[start]

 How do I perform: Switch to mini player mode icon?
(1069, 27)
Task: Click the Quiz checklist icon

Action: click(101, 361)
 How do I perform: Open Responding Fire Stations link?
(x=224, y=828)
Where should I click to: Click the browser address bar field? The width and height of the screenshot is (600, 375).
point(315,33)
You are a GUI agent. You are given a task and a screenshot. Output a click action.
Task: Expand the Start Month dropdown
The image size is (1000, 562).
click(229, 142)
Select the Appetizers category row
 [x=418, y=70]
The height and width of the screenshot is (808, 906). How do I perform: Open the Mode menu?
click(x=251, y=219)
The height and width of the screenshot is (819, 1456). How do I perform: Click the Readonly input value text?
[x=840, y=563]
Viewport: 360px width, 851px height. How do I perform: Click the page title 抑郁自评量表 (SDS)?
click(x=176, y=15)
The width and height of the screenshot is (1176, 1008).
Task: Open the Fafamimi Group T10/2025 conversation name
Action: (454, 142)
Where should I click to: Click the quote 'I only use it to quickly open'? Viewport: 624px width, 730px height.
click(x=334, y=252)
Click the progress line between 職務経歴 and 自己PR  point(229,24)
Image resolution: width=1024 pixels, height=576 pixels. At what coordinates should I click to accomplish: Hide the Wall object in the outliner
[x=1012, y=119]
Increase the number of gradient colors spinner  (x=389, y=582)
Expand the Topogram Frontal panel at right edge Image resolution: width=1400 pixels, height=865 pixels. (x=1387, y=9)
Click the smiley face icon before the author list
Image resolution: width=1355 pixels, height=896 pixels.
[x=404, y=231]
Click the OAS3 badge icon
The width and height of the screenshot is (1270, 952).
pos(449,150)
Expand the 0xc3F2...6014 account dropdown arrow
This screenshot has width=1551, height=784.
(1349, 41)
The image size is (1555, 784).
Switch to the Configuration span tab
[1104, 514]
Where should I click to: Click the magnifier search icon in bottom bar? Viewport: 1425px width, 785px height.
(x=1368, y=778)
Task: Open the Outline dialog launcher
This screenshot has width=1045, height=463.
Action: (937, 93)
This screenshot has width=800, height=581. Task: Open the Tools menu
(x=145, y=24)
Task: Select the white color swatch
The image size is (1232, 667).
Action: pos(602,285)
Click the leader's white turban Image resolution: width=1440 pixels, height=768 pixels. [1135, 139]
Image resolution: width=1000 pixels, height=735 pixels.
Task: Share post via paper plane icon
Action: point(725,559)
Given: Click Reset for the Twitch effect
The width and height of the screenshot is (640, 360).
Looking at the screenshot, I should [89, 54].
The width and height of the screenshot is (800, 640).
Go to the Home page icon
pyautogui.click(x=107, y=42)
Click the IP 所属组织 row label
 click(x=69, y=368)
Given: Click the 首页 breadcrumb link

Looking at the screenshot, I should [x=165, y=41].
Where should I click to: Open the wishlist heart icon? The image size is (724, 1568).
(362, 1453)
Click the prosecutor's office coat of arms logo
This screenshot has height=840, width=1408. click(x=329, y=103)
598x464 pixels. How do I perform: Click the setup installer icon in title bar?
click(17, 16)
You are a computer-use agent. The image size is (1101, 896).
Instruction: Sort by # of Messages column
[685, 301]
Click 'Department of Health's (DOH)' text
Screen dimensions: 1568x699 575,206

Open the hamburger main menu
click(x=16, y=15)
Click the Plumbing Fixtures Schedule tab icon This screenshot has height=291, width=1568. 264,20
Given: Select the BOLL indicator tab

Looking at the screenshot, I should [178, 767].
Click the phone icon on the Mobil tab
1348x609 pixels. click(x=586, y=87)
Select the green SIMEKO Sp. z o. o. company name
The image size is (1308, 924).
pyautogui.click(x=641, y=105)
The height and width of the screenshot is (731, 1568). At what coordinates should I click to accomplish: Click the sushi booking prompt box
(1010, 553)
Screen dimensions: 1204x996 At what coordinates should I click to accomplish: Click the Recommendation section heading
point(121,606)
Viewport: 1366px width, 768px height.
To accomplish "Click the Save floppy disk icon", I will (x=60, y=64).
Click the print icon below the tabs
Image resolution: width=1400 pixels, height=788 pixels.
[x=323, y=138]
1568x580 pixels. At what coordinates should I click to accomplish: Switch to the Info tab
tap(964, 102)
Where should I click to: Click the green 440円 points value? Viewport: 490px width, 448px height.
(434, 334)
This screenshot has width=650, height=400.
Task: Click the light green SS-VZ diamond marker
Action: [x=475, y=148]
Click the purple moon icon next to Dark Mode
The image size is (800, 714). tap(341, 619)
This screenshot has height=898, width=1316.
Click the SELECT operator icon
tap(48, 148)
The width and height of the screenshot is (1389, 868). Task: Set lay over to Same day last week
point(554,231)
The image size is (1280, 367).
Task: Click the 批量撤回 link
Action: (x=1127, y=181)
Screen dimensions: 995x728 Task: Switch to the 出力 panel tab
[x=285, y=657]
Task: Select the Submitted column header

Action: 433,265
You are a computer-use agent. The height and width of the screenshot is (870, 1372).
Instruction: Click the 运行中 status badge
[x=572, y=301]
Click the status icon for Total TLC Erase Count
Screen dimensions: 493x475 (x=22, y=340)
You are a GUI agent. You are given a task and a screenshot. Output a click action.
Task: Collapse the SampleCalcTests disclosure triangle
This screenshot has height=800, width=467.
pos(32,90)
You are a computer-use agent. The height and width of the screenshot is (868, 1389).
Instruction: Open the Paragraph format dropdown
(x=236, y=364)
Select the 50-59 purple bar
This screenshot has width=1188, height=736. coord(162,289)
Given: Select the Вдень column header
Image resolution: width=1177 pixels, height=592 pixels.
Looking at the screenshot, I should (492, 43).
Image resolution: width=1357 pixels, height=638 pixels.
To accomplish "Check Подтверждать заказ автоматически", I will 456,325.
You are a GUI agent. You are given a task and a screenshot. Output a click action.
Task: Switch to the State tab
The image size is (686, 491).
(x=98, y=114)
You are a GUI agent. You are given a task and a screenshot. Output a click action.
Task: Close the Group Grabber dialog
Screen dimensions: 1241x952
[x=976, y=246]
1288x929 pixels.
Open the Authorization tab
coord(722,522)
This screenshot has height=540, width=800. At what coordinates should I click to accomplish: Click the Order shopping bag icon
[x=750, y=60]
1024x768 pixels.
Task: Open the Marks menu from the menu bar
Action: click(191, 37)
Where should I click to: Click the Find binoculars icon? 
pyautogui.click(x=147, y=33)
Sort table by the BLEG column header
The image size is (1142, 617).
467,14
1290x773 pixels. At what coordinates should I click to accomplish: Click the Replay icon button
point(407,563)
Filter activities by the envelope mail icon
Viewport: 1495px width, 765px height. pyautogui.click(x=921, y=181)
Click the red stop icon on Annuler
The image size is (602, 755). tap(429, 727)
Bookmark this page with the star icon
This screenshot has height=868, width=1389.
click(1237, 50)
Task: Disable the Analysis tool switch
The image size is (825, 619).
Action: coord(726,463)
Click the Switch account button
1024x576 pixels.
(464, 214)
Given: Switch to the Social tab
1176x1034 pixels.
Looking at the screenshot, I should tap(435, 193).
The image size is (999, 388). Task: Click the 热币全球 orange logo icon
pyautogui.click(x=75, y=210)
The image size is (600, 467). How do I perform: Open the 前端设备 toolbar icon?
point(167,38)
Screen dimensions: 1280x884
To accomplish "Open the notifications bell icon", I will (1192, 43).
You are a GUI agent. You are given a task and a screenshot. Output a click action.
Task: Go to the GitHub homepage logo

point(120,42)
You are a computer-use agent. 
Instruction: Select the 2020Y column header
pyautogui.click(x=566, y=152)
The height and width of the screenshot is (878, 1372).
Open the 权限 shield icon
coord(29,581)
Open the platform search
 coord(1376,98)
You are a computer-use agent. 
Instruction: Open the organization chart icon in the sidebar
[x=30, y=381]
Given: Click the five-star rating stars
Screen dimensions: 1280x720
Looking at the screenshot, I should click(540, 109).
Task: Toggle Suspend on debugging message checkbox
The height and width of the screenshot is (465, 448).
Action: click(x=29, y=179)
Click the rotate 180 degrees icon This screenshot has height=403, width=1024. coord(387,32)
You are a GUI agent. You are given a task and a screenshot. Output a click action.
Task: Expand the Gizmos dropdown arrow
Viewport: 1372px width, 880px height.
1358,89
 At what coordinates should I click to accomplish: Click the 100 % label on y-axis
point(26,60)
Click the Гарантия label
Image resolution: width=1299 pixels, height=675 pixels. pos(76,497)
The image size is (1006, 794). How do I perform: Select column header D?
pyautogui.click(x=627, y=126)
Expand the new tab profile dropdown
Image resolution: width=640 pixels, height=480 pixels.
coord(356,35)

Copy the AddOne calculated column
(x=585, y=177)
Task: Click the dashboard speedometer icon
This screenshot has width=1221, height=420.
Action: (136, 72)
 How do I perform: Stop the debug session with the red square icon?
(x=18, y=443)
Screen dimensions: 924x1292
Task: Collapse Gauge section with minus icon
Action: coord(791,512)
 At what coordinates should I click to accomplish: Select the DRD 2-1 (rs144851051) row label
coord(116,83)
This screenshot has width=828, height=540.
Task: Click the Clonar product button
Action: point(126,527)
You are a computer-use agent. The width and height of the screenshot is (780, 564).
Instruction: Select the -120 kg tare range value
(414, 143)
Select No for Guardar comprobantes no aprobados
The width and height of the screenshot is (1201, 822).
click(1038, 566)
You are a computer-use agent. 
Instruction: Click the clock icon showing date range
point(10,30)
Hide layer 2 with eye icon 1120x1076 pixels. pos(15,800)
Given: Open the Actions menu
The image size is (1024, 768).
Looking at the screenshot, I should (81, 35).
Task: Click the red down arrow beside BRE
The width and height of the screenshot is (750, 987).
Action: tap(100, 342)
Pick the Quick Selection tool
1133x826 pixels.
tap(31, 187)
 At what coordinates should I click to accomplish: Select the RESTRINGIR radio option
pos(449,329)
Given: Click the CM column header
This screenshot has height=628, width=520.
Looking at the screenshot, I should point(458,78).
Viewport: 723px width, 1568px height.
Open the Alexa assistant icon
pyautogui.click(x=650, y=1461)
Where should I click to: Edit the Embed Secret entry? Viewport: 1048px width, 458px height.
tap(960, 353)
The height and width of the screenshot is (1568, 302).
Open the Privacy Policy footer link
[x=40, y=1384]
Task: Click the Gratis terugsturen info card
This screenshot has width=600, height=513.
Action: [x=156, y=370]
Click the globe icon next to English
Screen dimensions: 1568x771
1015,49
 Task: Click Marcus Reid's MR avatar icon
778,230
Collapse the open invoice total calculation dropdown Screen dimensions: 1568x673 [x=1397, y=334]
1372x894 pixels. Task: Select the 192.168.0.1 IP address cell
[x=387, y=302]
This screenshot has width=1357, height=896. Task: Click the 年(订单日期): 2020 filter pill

[end]

_What this task involves_:
Turn the lines of the records, from the first line through the line containing "point(315,33)", into a JSON list of strings with one string per line, leaving out blank lines.

_Exercise result_:
[
  " How do I perform: Switch to mini player mode icon?",
  "(1069, 27)",
  "Task: Click the Quiz checklist icon",
  "Action: click(101, 361)",
  " How do I perform: Open Responding Fire Stations link?",
  "(x=224, y=828)",
  "Where should I click to: Click the browser address bar field? The width and height of the screenshot is (600, 375).",
  "point(315,33)"
]